Justice Kan Ting Chiu, who heard the case, found that Mohammed Ali, who repeatedly denied raping Nonoi and insisted that Nonoi died an accidental death, had intentionally immersed his stepdaughter in water and these immersions led to the victim's death, and hence he was guilty of the crime of murder. Justice Kan sentenced Mohammed Ali to death on 31 August 2007. Mohammed Ali was executed on 19 December 2008.

===The case of Kho Jabing===
On 17 February 2008, Kho Jabing, a 24-year-old Malaysian from Sarawak, went to commit robbery with his 23-year-old accomplice Galing Anak Kujat when they targeted two Chinese construction workers Cao Ruyin and Wu Jun. Cao Ruyin was assaulted by Kho, who used a tree branch to repeatedly bash at Cao on the head while Galing went after Wu, who managed to escape with minor injuries. Cao Ruyin, who suffered skull fractures and brain injuries as a result of the attack, later died in a coma six days after the crime. Kho and Galing were later captured and placed into police custody to face trial for murder.

Justice Kan Ting Chiu, who heard the case in July 2009 and delivered his judgement in July 2010, determined that both Kho and Galing shared a common intention to commit robbery. He also determined that Kho's actions of causing the injuries on the deceased victim was in the furtherance of the common intention of the pair to rob the victim and his friend, and that the injuries he intentionally caused were in the ordinary cause of nature to cause death, which constitutes an offence of murder committed under section 300(c) of the Penal Code. He also reject Kho's claim of alcohol intoxication as he cited that Kho was able to clearly recount the events that took place, showing full control of his faculties at the time.

Justice Kan stated that Galing's participation in the robbery was an indication of him knowing that his accomplice's actions were likely to cause death and thus he also has to bear that same responsibility as Kho and thus he also convict Galing of murder in lieu of both their common intention. As murder carries a mandatory sentence of death, both Kho and Galing were sentenced to death. Both men appealed, but in May 2011, it would end with only Kho losing his appeal and his death sentence upheld by the higher courts while Galing, on the other hand, successfully had his conviction lowered to one of robbery with hurt and had his case remitted back to Justice Kan for re-sentencing. Justice Kan, who got back Galing's case from the Court of Appeal, then promptly re-sentenced Galing to 18 years and six months' imprisonment and 19 strokes of the cane. After that, on 27 August 2011, he retired from the Bench.

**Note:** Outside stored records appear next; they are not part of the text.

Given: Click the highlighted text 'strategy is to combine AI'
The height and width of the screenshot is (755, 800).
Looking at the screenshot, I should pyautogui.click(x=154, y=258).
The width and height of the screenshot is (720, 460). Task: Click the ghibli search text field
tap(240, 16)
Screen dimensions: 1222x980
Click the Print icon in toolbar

Meanwhile, after Justice Kan's retirement, there were changes to the law in 2013 which removed the mandatory death penalty for certain capital offences. The judges in Singapore were given an option to impose life imprisonment with or without caning for offenders who commit murder but had no intention to kill. As Kho Jabing was found guilty of such a crime, he was given a chance like all death row inmates to have his sentence reviewed for re-sentencing, and although it was ordered that Kho's case was to be remitted to the original trial judge for re-sentencing, but due to Justice Kan's retirement at that point of time, High Court judge Tay Yong Kwang took over the case instead. Kho was subsequently re-sentenced to life imprisonment with 24 strokes of the cane.

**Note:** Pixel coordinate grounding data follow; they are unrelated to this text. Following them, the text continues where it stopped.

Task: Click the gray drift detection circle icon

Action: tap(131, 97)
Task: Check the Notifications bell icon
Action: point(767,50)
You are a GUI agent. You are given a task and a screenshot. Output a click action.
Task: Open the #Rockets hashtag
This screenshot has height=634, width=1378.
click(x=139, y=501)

However, in January 2015, Kho would later on be sentenced to death a second time when the prosecution appealed to the Court of Appeal, who found that Kho had demonstrated both a blatant disregard for human life and viciousness while killing Cao Ruyin, and Kho's actions were such that it outraged the feelings of the community, which made the Court of Appeal, by a majority decision of 3 to 2, sentenced Kho to death while overturning his life sentence. Eventually, Kho was hanged to death at Changi Prison on 20 May 2016; he was 32 years old when he died.